By Simon Greer, President and CEO, Nathan Cummings Foundation
Seven years ago, when I was beginning my first job at a Jewish organization, a prominent rabbi shared an insight that stuck with me. He said that the network of social service agencies established by the Jewish community was the gold standard in the field, but we lagged far behind others when it came to our institutional commitment to systemic social change.
The vision I have pursued since then is of a Jewish community that excels at both. Without senior centers and soup kitchens and health clinics, we would fail to meet our basic obligations to society’s most vulnerable.
Yet services alone are insufficient.
We must be engaged in pushing public and private institutions to take the steps necessary to eliminate homelessness and hunger, ensure access to quality health care and education, and protect our planet from all forms of unnecessary degradation.
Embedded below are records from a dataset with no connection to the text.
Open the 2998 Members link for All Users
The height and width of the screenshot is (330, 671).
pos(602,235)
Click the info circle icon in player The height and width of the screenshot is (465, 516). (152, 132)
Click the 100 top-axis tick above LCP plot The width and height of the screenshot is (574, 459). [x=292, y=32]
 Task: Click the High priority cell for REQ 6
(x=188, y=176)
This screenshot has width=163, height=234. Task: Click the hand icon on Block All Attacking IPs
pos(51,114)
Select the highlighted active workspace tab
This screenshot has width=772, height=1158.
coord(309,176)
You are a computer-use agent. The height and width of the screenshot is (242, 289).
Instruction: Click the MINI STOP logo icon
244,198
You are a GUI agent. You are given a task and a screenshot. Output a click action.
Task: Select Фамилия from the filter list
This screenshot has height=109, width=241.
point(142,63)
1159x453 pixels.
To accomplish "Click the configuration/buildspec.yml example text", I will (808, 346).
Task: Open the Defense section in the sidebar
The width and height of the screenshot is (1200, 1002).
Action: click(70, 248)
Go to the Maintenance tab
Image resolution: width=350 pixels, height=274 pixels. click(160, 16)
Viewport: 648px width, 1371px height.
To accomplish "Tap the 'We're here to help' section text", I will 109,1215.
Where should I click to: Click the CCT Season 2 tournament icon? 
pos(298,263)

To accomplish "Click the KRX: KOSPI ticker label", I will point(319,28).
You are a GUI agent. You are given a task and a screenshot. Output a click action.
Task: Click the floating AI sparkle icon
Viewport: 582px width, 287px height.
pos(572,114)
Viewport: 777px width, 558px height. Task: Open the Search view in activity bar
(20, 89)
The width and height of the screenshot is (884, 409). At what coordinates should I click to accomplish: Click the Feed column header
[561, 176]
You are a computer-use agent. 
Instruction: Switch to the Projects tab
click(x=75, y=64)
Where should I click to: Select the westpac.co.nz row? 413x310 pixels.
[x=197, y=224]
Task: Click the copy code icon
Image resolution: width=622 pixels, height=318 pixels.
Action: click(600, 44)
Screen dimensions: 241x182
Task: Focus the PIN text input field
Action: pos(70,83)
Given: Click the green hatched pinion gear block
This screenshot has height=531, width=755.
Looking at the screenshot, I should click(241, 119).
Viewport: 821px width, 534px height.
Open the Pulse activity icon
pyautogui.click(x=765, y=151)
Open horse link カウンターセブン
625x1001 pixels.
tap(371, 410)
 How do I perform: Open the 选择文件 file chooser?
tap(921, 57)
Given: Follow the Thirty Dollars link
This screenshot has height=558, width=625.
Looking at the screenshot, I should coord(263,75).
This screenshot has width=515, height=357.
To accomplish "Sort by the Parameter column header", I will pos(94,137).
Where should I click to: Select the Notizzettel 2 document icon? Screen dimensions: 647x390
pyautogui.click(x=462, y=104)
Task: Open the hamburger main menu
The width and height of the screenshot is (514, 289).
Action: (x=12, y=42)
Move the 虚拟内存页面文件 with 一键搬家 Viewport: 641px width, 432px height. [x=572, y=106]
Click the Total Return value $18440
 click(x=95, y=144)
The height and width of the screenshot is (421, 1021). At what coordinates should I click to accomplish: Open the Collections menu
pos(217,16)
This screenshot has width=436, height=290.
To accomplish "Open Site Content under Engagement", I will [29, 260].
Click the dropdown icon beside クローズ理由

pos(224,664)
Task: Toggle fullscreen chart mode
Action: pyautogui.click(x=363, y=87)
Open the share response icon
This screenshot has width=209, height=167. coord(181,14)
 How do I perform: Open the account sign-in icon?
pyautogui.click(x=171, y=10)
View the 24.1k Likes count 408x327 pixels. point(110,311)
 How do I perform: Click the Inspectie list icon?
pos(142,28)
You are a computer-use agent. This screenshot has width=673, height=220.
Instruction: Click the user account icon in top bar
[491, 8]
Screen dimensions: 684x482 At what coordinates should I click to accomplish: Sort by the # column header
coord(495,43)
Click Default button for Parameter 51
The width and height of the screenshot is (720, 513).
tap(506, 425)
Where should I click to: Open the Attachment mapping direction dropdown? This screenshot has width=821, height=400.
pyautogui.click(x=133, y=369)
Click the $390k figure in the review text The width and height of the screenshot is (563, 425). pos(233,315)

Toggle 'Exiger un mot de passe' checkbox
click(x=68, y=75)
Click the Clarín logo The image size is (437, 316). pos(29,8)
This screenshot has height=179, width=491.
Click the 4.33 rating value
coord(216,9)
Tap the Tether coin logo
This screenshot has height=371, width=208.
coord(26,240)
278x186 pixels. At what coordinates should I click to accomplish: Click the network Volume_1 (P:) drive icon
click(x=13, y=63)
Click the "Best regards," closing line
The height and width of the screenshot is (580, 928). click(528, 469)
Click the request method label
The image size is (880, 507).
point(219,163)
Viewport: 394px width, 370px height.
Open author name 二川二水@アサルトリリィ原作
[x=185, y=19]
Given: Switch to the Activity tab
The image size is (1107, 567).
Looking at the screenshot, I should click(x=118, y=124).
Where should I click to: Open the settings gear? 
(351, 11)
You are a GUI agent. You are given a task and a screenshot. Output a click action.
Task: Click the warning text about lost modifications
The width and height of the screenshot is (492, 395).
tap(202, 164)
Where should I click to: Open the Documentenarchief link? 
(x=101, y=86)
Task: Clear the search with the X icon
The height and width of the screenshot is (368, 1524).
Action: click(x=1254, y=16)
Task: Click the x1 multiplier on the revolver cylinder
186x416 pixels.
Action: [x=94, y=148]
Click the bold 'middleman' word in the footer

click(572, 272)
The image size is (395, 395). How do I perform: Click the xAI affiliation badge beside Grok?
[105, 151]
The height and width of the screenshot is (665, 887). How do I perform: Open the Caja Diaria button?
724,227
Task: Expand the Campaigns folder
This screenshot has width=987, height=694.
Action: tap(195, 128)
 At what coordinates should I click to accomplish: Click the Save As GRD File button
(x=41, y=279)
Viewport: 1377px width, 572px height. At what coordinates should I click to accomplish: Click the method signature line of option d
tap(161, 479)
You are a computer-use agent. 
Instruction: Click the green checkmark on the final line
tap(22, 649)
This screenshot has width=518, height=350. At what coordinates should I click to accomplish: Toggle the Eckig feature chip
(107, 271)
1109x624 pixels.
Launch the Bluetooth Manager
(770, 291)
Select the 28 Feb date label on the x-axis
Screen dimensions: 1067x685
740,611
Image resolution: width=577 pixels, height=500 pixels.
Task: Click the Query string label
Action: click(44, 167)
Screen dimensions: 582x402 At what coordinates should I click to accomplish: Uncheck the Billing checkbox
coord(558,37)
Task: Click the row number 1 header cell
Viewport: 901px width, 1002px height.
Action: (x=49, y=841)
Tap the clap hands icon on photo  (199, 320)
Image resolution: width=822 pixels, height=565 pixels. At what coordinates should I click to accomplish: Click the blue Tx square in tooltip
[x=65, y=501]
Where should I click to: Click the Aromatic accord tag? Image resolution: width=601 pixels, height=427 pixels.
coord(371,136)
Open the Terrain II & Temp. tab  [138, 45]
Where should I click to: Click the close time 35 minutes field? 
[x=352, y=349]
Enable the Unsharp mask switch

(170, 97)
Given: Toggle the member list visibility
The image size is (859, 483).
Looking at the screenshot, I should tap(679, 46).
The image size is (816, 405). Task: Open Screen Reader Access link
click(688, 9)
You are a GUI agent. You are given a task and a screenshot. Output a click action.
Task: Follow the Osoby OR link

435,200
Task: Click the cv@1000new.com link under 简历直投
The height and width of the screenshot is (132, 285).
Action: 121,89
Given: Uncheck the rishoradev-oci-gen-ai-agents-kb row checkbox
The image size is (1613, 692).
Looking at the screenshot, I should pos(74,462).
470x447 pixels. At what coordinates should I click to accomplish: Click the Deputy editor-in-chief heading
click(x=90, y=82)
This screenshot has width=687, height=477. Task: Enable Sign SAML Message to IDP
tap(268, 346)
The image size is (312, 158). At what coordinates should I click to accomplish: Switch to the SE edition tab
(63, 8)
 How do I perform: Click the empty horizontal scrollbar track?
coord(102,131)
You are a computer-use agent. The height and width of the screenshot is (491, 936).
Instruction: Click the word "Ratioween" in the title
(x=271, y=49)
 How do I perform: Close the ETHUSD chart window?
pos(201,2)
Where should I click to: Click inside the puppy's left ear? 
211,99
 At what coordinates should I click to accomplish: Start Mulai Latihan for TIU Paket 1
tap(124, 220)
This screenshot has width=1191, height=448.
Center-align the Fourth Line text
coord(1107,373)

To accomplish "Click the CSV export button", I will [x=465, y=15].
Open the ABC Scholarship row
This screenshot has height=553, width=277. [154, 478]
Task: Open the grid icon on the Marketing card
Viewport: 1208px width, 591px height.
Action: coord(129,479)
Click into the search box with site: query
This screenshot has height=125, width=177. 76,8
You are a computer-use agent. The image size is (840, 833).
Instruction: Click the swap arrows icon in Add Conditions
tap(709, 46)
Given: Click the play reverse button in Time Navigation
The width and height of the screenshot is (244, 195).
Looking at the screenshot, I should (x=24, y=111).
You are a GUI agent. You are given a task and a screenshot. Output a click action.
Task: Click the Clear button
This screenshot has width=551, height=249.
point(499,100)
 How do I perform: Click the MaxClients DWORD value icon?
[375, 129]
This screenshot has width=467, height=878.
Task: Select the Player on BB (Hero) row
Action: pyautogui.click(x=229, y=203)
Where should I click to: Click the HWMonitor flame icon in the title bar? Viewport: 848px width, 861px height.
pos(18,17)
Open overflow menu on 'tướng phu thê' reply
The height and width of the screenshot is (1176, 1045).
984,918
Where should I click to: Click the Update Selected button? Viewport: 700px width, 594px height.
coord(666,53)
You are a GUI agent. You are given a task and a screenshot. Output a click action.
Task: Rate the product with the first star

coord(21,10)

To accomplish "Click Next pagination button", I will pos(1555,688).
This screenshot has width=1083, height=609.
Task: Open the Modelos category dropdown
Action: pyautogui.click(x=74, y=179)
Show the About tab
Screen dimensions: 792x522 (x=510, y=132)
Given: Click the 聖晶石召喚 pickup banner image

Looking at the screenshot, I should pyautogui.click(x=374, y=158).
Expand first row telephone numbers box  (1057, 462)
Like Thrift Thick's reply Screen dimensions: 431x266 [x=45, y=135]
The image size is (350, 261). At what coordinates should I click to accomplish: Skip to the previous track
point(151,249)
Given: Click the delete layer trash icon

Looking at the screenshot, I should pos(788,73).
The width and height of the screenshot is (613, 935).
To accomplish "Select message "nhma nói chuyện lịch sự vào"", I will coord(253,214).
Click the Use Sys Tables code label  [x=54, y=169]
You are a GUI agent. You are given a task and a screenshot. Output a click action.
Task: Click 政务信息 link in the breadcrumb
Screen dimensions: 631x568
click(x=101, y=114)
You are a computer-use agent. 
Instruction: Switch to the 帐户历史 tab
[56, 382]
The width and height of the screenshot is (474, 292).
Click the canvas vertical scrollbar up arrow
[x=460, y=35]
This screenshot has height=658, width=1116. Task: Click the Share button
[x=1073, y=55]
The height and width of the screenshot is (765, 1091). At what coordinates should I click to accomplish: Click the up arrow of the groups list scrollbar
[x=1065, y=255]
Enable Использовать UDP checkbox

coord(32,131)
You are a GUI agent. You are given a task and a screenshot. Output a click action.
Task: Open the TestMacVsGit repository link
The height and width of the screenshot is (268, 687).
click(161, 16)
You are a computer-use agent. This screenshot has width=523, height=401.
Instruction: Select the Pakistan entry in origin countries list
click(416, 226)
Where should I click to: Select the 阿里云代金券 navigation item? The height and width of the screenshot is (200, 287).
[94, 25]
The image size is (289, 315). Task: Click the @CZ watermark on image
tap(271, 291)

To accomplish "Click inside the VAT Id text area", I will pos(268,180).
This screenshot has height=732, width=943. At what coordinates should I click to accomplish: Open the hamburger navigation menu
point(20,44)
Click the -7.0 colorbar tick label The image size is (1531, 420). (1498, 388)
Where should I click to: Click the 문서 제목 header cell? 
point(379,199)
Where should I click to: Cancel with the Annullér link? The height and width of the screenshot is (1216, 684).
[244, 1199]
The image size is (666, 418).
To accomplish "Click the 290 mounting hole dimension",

The past twenty years has seen a significant shift. More and more Jewish communal institutions are providing opportunities for Jews to advocate strengthening these and other strands of our social contract. Synagogues have joined congregation-based community organizing networks and begun to act independently, helping to pass health care reform in Massachusetts and marriage equality legislation in New York. Organizations that engage Jews in social justice advocacy have proliferated and grown.
A young woman recently shared with me her own insight. She came of age experiencing a Jewish community where Jewish civic engagement is normative, from service trips with American Jewish World Service to organizing with Progressive Jewish Alliance and Jewish Funds for Justice to environmental education with Hazon.
Our communal commitment remains insufficient to address the root causes of the very problems whose symptoms we treat so successfully. But we are making progress. At a time of profound challenges facing the world, it’s worth remembering how far we have come.